Device Integration
General concept
The principles for device integration are described in: https://doi.org/10.1016/j.acax.2019.100007 Several descriptions and images are derived from the above mentioned manuscript published in Analytica Chimica Acta X and the assigned supplemental information.
Referring to the diverse origin of data in chemistry labs, we implemented three different procedures to allow the availability of data to the Chemotion ELN server (Figure 1). The first procedure includes the transfer of data (preferably small data) by a mailing system which manages the capture of NMR data and additional information that is sent by mail to the email account of the Chemotion ELN. A second procedure was designed for the transfer of data from a local server or computer with network connection to the Chemotion ELN server. The last procedure was implemented for the transfer of data from devices without network access (due to safety standards, location issues or software-related issues). For the transfer of data from devices without network connectivity, we implemented a procedure which requires the manual collection of data (for example with a portable data storage e.g. an USB flash drive) and its transfer to the Chemotion ELN via WinSCP running on a computer with network connection.

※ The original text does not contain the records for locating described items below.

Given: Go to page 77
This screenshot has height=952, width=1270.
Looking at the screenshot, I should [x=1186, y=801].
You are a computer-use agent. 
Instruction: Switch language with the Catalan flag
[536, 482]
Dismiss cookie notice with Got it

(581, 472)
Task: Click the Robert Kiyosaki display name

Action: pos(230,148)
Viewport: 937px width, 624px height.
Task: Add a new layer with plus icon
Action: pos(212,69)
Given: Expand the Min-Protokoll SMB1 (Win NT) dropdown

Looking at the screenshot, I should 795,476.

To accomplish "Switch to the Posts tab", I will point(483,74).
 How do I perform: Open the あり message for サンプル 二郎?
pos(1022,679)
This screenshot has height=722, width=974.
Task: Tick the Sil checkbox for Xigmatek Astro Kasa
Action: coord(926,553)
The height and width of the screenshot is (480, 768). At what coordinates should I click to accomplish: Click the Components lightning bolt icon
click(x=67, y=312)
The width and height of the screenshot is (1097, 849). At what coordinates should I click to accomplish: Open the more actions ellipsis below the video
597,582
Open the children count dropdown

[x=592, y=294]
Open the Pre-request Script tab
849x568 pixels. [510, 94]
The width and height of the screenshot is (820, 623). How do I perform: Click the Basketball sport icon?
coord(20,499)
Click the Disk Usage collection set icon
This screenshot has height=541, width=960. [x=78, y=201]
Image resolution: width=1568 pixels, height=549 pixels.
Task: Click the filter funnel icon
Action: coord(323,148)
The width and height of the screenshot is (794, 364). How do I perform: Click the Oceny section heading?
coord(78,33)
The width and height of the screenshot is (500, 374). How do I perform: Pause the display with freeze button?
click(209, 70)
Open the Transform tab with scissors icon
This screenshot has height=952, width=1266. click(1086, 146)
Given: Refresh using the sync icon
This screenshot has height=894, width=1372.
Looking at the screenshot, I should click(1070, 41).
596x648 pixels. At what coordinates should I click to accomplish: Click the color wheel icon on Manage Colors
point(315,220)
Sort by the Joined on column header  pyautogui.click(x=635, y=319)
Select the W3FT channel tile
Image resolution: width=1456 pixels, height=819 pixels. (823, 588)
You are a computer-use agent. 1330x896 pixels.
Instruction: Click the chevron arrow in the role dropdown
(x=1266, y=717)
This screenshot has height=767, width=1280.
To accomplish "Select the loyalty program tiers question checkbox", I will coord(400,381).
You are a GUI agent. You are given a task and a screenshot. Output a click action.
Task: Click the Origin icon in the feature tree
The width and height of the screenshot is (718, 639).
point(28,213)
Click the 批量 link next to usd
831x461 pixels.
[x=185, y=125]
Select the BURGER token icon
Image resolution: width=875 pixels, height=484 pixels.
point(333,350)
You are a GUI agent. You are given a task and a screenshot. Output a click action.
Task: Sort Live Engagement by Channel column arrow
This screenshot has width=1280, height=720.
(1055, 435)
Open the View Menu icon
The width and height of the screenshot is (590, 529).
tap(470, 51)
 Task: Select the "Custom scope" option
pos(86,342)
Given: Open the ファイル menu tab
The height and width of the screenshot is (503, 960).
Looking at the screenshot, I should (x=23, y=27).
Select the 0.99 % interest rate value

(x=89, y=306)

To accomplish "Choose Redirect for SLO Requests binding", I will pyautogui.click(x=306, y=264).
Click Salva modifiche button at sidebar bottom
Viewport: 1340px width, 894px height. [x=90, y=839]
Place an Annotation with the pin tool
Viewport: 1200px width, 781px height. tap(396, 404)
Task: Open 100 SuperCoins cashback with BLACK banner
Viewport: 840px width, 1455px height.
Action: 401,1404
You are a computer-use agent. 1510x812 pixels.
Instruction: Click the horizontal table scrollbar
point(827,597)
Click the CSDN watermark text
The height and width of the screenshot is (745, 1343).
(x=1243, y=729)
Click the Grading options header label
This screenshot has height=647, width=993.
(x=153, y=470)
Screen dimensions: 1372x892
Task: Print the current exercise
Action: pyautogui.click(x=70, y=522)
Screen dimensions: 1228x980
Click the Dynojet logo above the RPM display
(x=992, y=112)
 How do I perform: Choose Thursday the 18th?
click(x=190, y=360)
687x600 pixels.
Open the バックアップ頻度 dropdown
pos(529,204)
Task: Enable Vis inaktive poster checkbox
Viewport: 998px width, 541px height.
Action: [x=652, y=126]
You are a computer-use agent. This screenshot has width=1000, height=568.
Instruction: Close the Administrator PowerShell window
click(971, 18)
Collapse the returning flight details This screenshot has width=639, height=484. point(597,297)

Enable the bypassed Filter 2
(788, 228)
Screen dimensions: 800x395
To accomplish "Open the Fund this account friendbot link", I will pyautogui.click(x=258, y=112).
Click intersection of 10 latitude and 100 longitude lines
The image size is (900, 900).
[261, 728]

Figure 1: Overview of the three procedures to integrate research data from (analytical) devices to an Chemotion ELN. The given analytical methods are chosen as examples to illustrate the procedure. They can be exchanged depending on the local infrastructure.
General requirements concern in general the device and Chemotion ELN specific adaptations, therefore, the following documentation contains always aspects of Chemotion ELN setting adaptation and device specific settings. The Chemotion ELN specific adjustments depend on the use of a mail-collector (used to collect data transferred by email to a mail-server) or a datacollector (used to collect data transferred to a server) as a basic process for the desired data transfer.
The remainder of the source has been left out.